For implementors of such UNO objects, it would be helpful to find support in the language bindings: The implementors will only code the getters and setters of the various attributes, and helper classes will be available that add XPropertySet et al. on top of those attributes, using UNO's reflection mechanism to find out what attributes are available. The helper classes will use reflection to find out whether a property is maybevoid (the corresponding attribute would be of type Option<T>), constrained (the corresponding attribute would have a setter that may raise PropertyVetoException), etc. The only thing that cannot be detected this way is whether a property shall be bound (i.e., whether it shall support change listeners); for that reason, bound will be added as an additional flag to UNO interface type attributes, like

[attribute, bound] long Price;

That way, adding only the single wart of bound, support for properties is cleanly added to UNO objects, without spoiling core UNO with concepts like XPropertySet (which, after all, is part of the OOo UNO API, not of core UNO itself).

[TODO: The following lists only the changes made on SRC680 CWS sb10 to add multiple-inheritance interface types to UNO. It does not yet incorporate the additional changes made on SRC680 CWS sb14. Those changes will be documented here as soon as possible.]

UNO Changes for Multiple-Inheritance Interface Types

Changes to Core UNO

The definition of interface types in UNO Type System (revision 1.4) changes to the following (with actual changes in red):

Interface types

For a (user-defined) interface type, the values of that type are the null reference plus references to any UNO objects that implement that interface type.

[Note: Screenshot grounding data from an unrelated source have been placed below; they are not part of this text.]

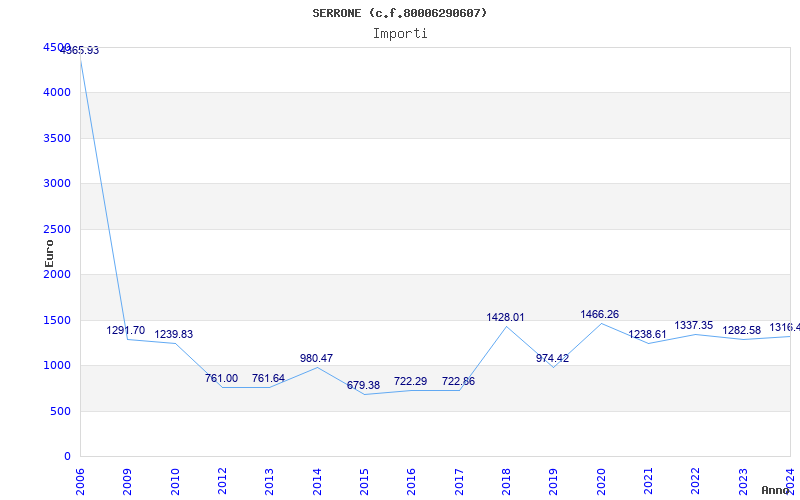Click the 2024 year on x-axis
Viewport: 800px width, 500px height.
tap(790, 479)
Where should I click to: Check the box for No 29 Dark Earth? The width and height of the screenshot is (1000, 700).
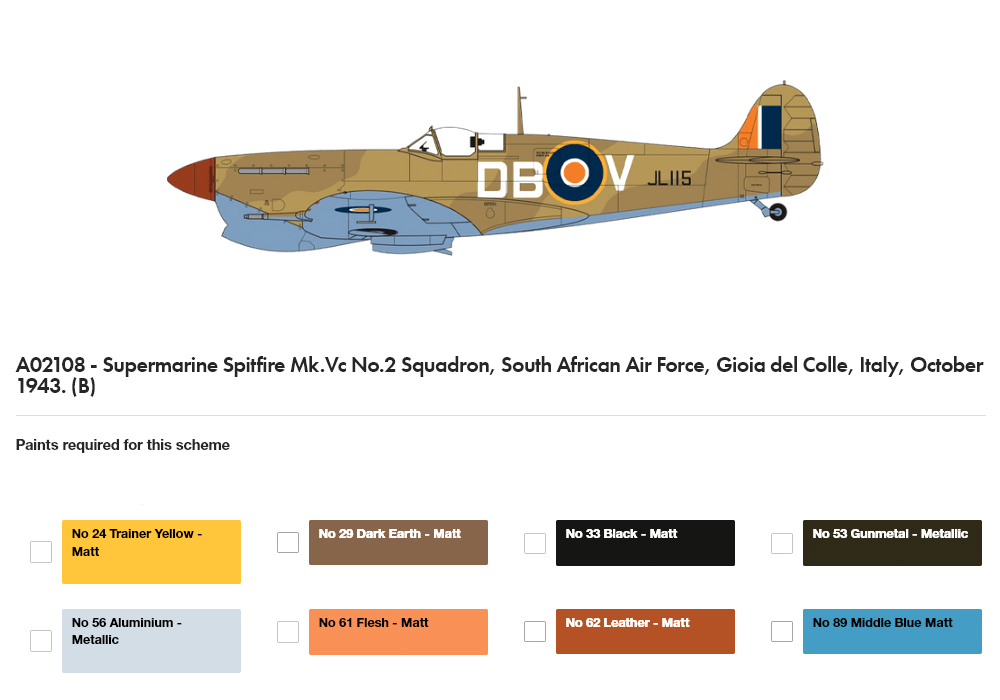point(288,543)
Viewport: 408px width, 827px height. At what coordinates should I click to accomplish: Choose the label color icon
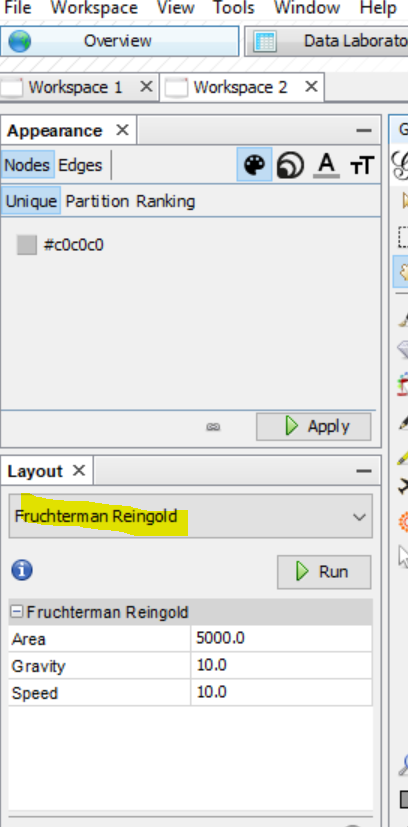point(327,165)
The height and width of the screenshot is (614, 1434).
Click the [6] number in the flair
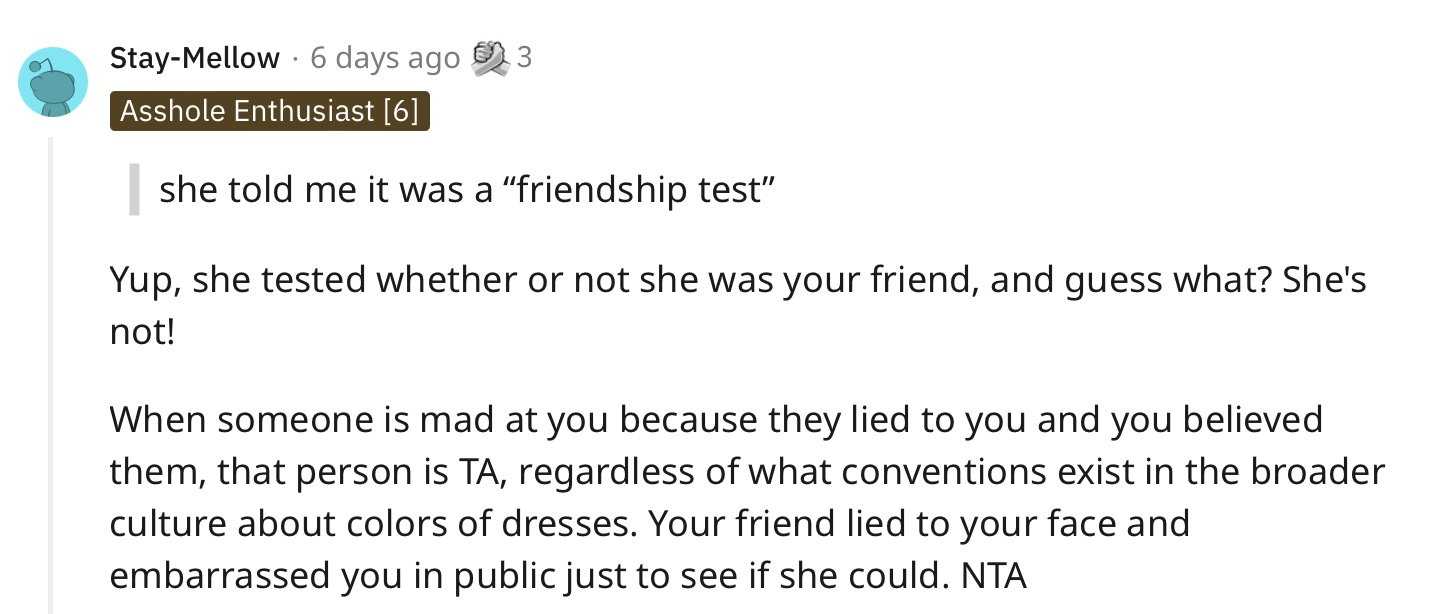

Each interface type has a name; two different interface types may not have the same name. Each interface type has a list of direct bases ⟨b₁, …, b_kb⟩, kb ≥ 0, where each b_i is an interface type, and all the b_i are mutually different. The only interface type that has an empty list of direct bases is named com.sun.star.uno.XInterface.
Each interface type has a list of direct attributes ⟨a₁, …, a_ka⟩, ka ≥ 0, and a list of direct methods, ⟨m₁, …, m_km⟩, km ≥ 0. Collectively, the direct attributes and direct methods of an interface type are called the direct members of that interface type. The interface type named com.sun.star.uno.XInterface has an empty list of direct attributes and an empty list of direct methods.
Each direct attribute of an interface type has a name, a non-void, non-exception type, and is either read–write or read-only.
Each direct method of an interface type has a name, a list of arguments ⟨r₁, …, r_kr⟩, kr ≥ 0, a non-exception return type, a set of exception types {e₁, …, e_ke}, ke ≥ 0, and is either synchronous or one-way. Each argument r_i has a name, a non-void, non-exception type, and is either in, out, or in–out. No two different arguments of a given method may have the same name. For a method that is one-way, none of the arguments may be out or in–out, the return type must be VOID, and the set of exception types must be empty.
The set of members of an interface type is the union of the set of direct members and the set of inherited members. The set of inherited members of an interface type is the union of the sets of members of all its direct bases. No two different members of a given interface type may have the same name.
An interface type may not be derived from itself. More formally: consider the directed graph G, with the set of interface types as nodes, and with the set of arcs defined as follows. For each pair of interface types t₁, t₂, where type t₁ is a direct base of type t₂, there is a directed arc from node t₂ to node t₁. The resulting graph G must not be cyclic.
An interface type may not have as direct base a type that it also has as indirect base. More formally: define the set of bases of an interface type t to be the union of the set of the direct bases of t and the sets of bases of all the direct bases of t. Then, for any interface type t, none of the direct bases of t must be a member of the set of bases of any of the direct bases of t.

Function Indices

In various places (binary UNO, URP, the C++ bridges), the concept of function indices is needed: a mapping between integers (i.e., function indices) and the members of an interface type. All those places use the same algorithm to construct these mappings, which is now described in the section “Function Indices” of UNO Type System.

Changes to UNOIDL

The syntax for interface types in UNOIDL changes from

 interface_dcl: interfaceheader { exports }
 interfaceheader: interface_decl inheritance_spec
 interface_decl: interface IDENTIFIER
 inheritance_spec: : scoped_name
     | ε
 exports: exports export
     | ε
 export: attribute ;
     | operation ;

to

 interface_dcl: interfaceheader { exports }
 interfaceheader: interface_decl inheritance_spec
 interface_decl: interface IDENTIFIER
 inheritance_spec: : scoped_name
     | ε
 exports: exports export
     | ε
 export: attribute ;
     | operation ;
     | interface_inheritance_decl ;
 interface_inheritance_decl: interface at_least_one_scoped_name

It is an error for an interface_dcl to have both a non-empty inheritance_spec and one or more interface_inheritance_decls. Then, there are four cases how the list of direct bases can be specified for an interface type in UNOIDL:

• If the interface type is named com.sun.star.uno.XInterface, then the interface_dcl must have an empty inheritance_spec and no interface_inheritance_decls.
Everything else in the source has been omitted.